I see a young (though adult) female client after the mother, also a client arranges the appointment. The index reason for the appointment is recent headaches along with high fever which resulted in the client going to A&E to rule out meningitis. (A lumbar puncture was performed to do this.) The initial appointment with myself was put off because of the admission to A&E though if the pyrexia had been present, I would have been unable to give a massage anyway.
During the consultation, I was ascertained that the pyrexia was gone following three days of antibiotic therapy. Mum stayed in the room which my client wished I assume because culturally, she had some misgivings about a male therapist, though at the end of the appointment she seemed happy with both the consultation and the treatment.
Client lives in London during term time but plans to come at the end of term when she will be living with mother during the summer break.
I intend if she is happy with this to see her on her own and check certain items that came up during the consultation such as alcohol consumption. (Told mother when challenged that she no longer drinks vodca.) Non prescribed medication (Stated at a festival took MDMA but by accident through sharing water bottles.)

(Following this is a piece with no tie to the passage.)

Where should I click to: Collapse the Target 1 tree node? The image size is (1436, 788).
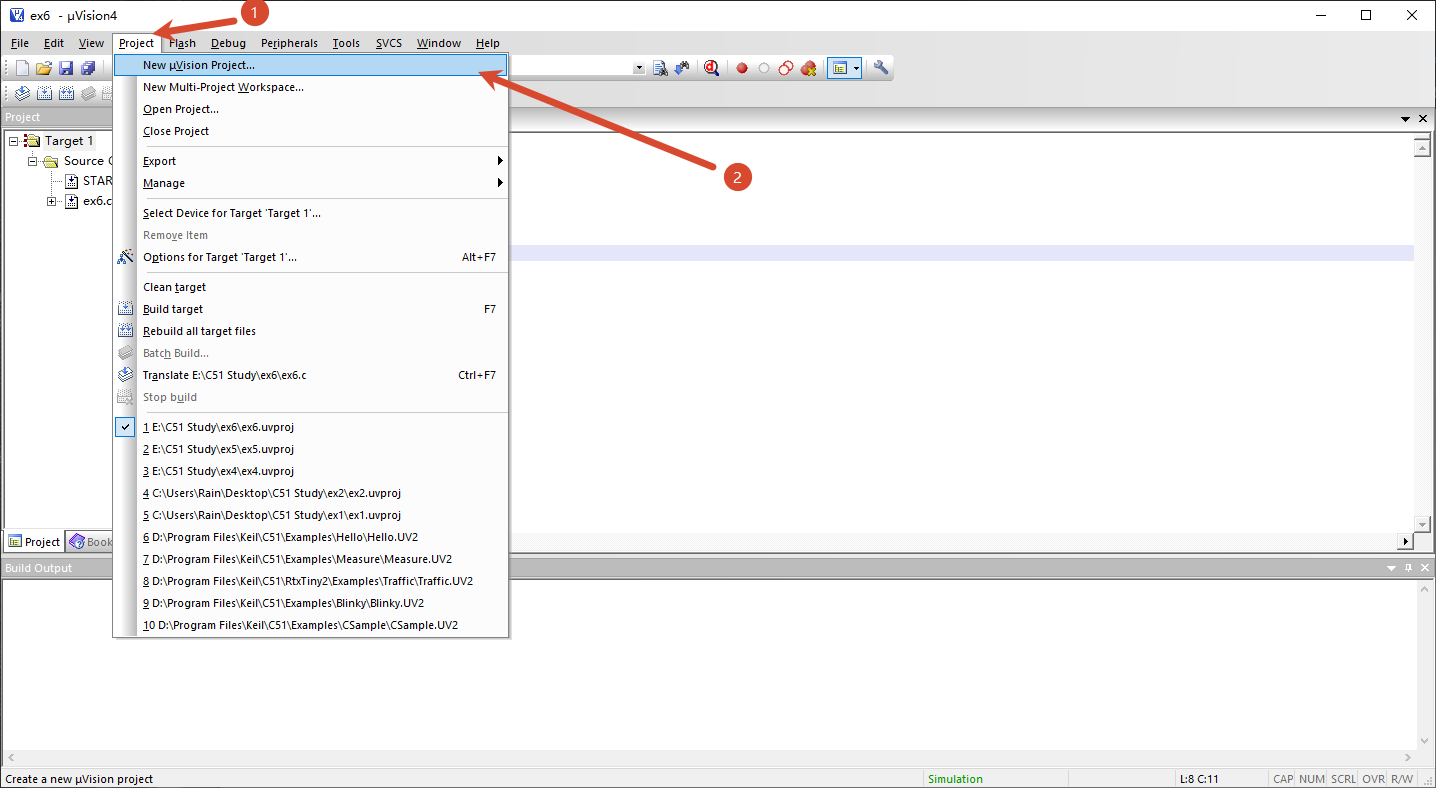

When I worked as a mental health practitioner, I would have had the authority to insist on a consultation without mum present for part of the time and would have had a female colleague to call on should this have been needed. As a lone practitioner, I don’t have that luxury. However to maximise the therapeutic benefits of our sessions, it is important to have an honest relationship with my clients and unless I can guarantee confidentiality this is not always possible.